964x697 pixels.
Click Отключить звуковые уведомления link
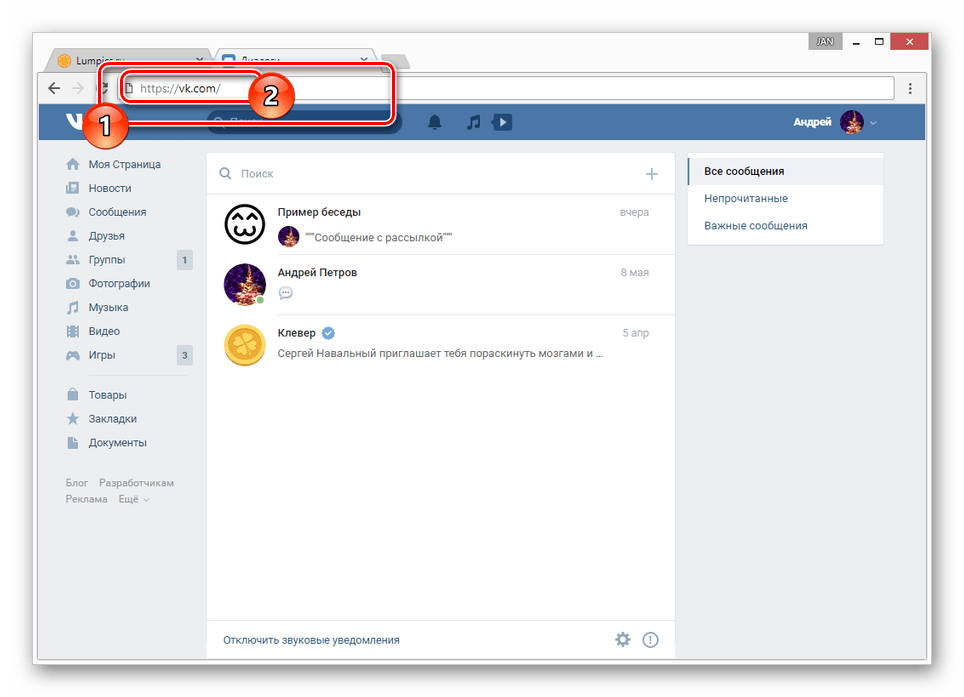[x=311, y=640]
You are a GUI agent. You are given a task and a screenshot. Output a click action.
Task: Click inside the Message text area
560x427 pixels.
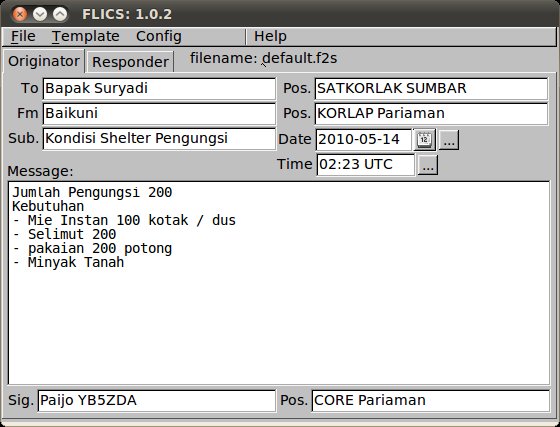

Work to be completed — Update the rows above by replacing "pixels" with "px" wherever it occurs, keeping every other word unchanged. Leave the pictures out of your version.

Final answer —
964x697 px.
Click Отключить звуковые уведомления link
[x=311, y=640]
You are a GUI agent. You are given a task and a screenshot. Output a click action.
Task: Click inside the Message text area
560x427 px.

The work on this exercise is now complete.